Not so much when nigger is the word elephant in the room, he observes.

“If you’re sitting around a group of black people, you do hear, ‘Hey, nigga, what up?’” McKenzie concedes. Still, he contends, black people have not been able to take the word and “flip it” into something truly and universally positive and celebratory. “There’s too much evidence, there’s too much record about what happened when the slaves were brought to the Americas.”

“The word nigger has always been a really difficult one to get out of my mouth,” he adds. “Nigger brings on a sense of fear and dread and anxiety and a lump in my throat and apology.”

Even as he began promoting nggrfg or simply telling people about what he’d been working on, McKenzie says he had to steel his courage to be able to utter its name. “When I first started saying the title for people, I would always preface it with, ‘I don’t mean this to offend you but the title is…’ or ‘Please don’t take offence…’ ”

He says both the provocative title and its intentionally vowel-less spelling have made for some curious interactions.
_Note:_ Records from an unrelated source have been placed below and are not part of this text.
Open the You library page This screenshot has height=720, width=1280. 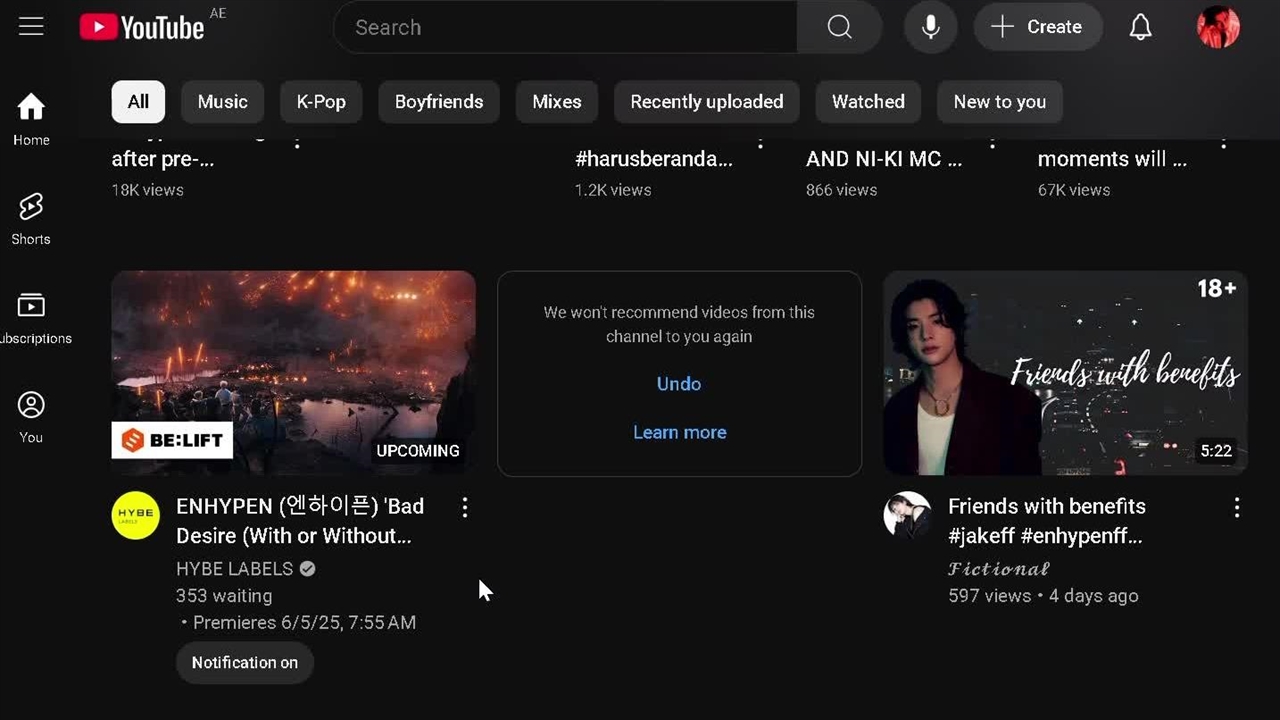[31, 416]
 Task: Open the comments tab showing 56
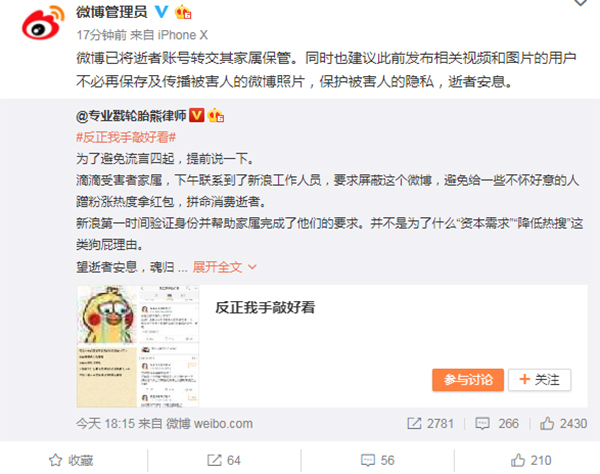[x=378, y=460]
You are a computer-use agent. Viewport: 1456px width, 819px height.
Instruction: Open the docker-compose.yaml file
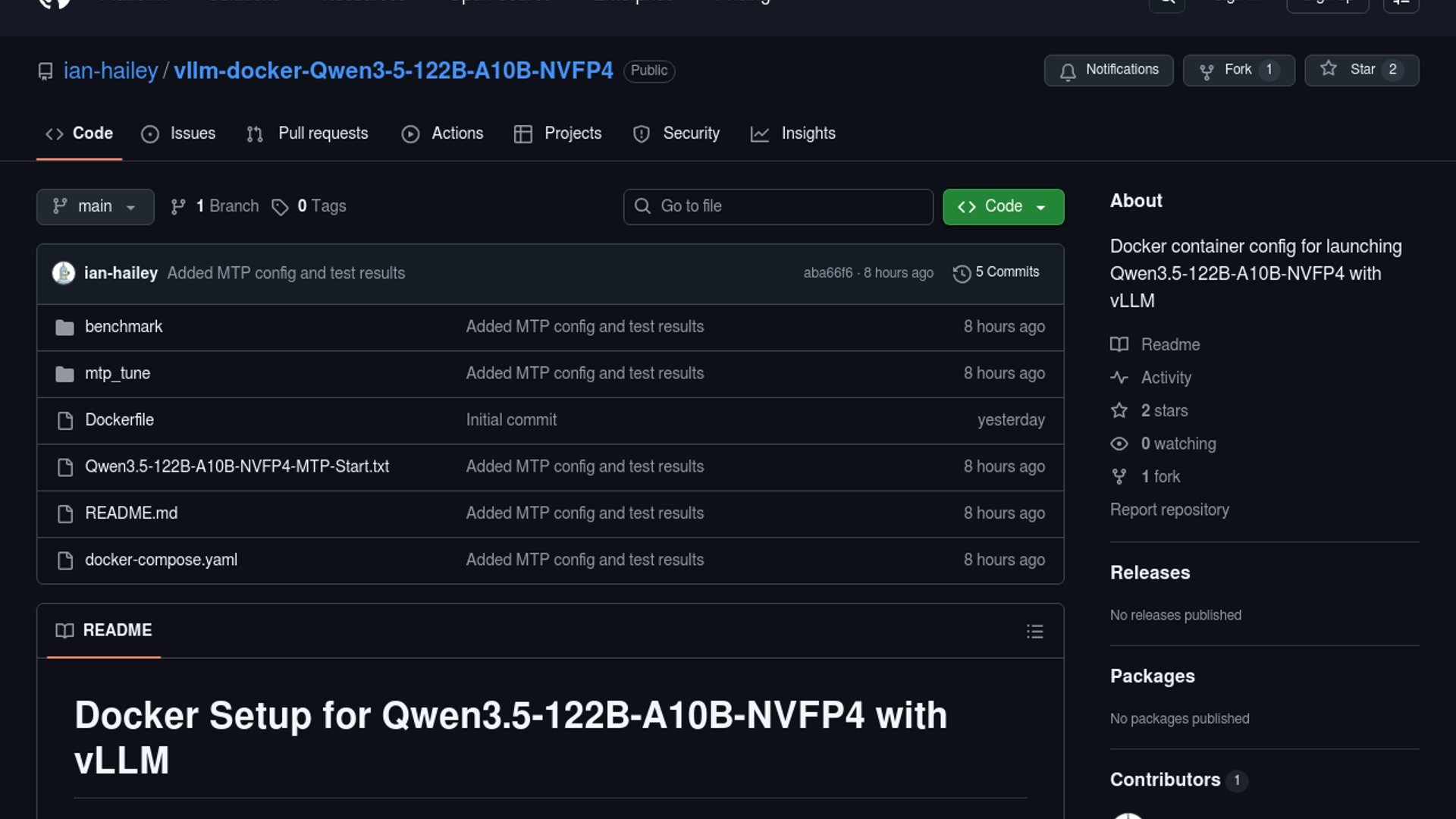[161, 560]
“I’d have people that don’t know how to say it, some people that don’t want to say it, some people go, ‘How do I pronounce your show?’

I’m like, ‘It’s what you think it is. You either call it nf, or you say it, however you feel comfortable. The show about the black gay guy,” he says with a laugh. “Or don’t say it at all.”

White guilt regarding the show’s name is huge, he notes. It’s usually white people who say, ‘Oh no, you can’t. No, no, no.’

“I had quite a few black people going, ‘I don’t know, brother, I don’t know, man.’” McKenzie adds.

But his intention is not to incite or anger people, he says, but to initiate more open dialogue about words – and people’s experiences with their power – that really cannot be erased.

“It takes me explaining that these words were used as weapons against me,” therefore giving him the right to talk about them and turning them into something good, that allows people to get it, he says.

He has performed Tassles, the first offspring of what is now nggrfg at Edmonton’s Loud and Queer Festival, as a stand-alone piece. The response was overwhelming, he recalls, with audience members lining up to tell him about their own experiences with the hateful use of language.

Almost a year after completing nggrfg, McKenzie is calmly philosophical and more self-assured about the words — even grateful for them.

Somewhere in the process of writing the four stories, McKenzie says, he decided that the words themselves weren’t bad.

“There’s nothing wrong about language. Language is awesome. It’s what people do with language that hurts and incites panic and fear and anger and resentment and hatred. It’s the people behind the language.

“I respect these words, I’m humbled by these words, and by what people have lived through so that I could come up with a piece like this,” he maintains. “Because I am black and because I am gay, it’s allowed me the opportunity to write a play like this.”

McKenzie says if he were white and straight, “there’d be no way.”

“It would be held up as racist and homophobic,” he says. “But because it’s my own experience, you can’t argue with somebody’s experience. You can empathize or not,” he allows, “but you can’t say, ‘No, that’s not true,’ or ‘No, that can’t be.’

Neither is the goal to tell the audience to feel a certain way.

“I needed to be able to tell myself, that even with these two words, that I was enough and I am enough. This is just my story.” McKenzie asserts.

“I think that’s what has given me the courage to do it.”